◆ PROBLEM
Could you repeat the records below exactly, without the pictures?

◆ LISTED RECORDS
>>
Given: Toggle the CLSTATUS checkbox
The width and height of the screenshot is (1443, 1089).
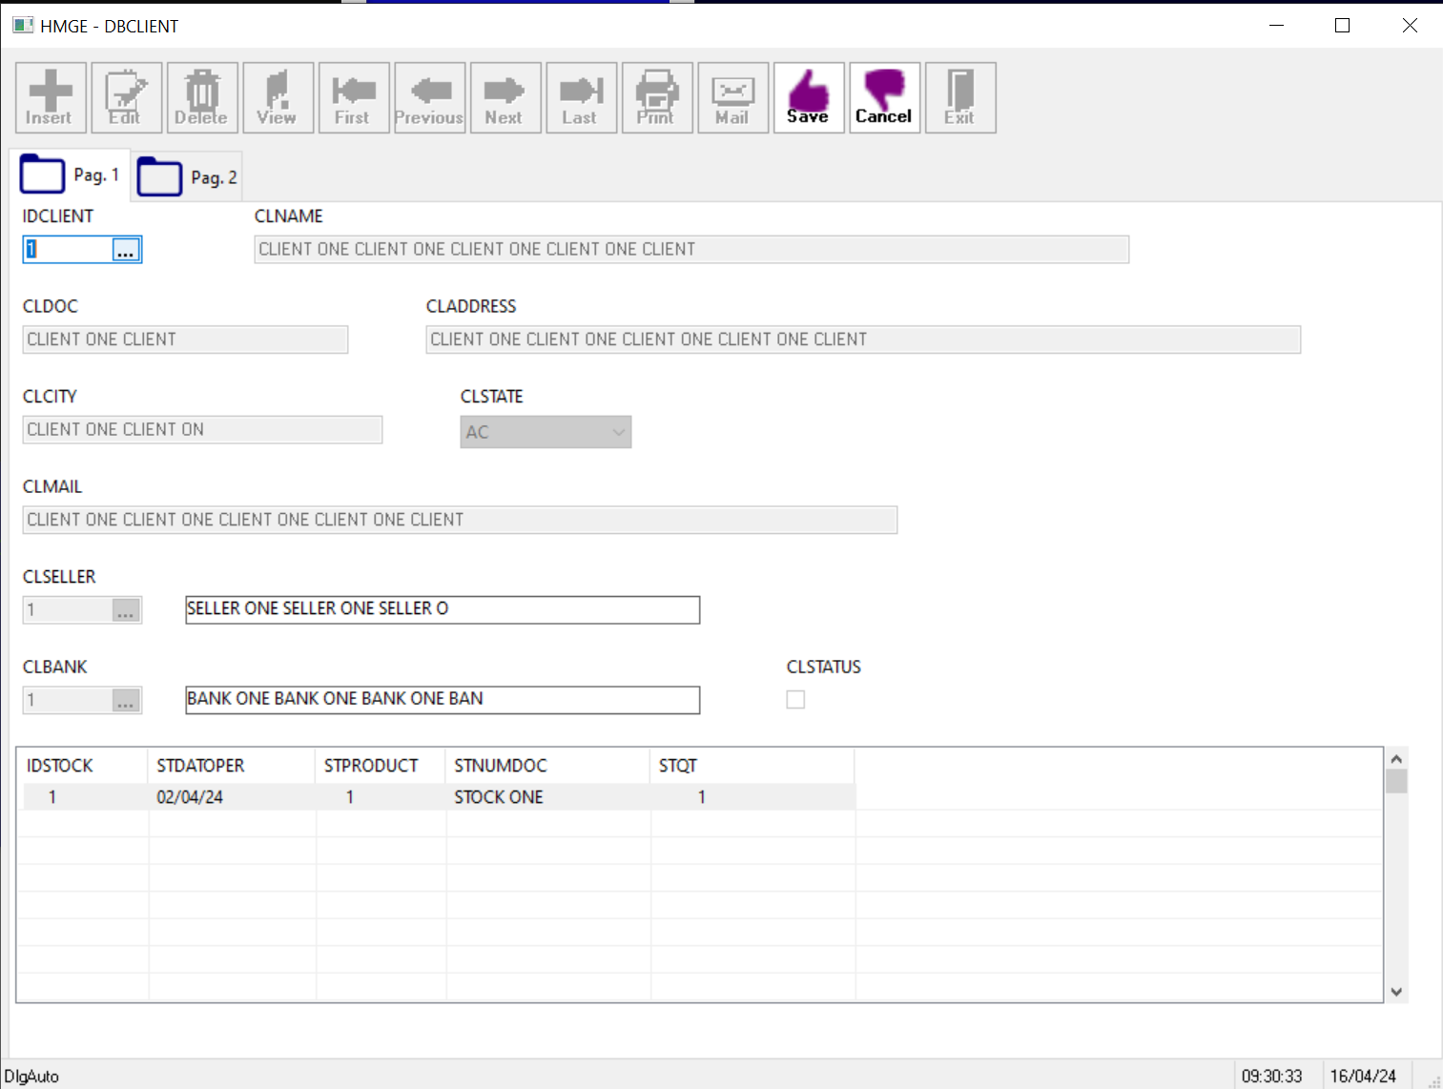Looking at the screenshot, I should pos(795,700).
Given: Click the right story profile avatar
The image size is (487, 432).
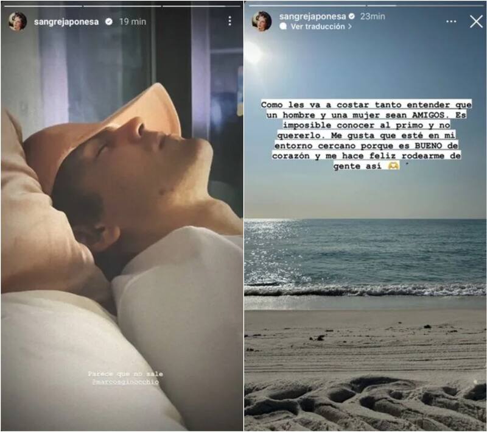Looking at the screenshot, I should tap(261, 21).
<<
◆ RESPONSE AREA
Given: Toggle the CLSTATUS checkbox
The width and height of the screenshot is (1443, 1089).
Looking at the screenshot, I should pos(795,700).
Given: Click the right story profile avatar
The image size is (487, 432).
Looking at the screenshot, I should tap(261, 21).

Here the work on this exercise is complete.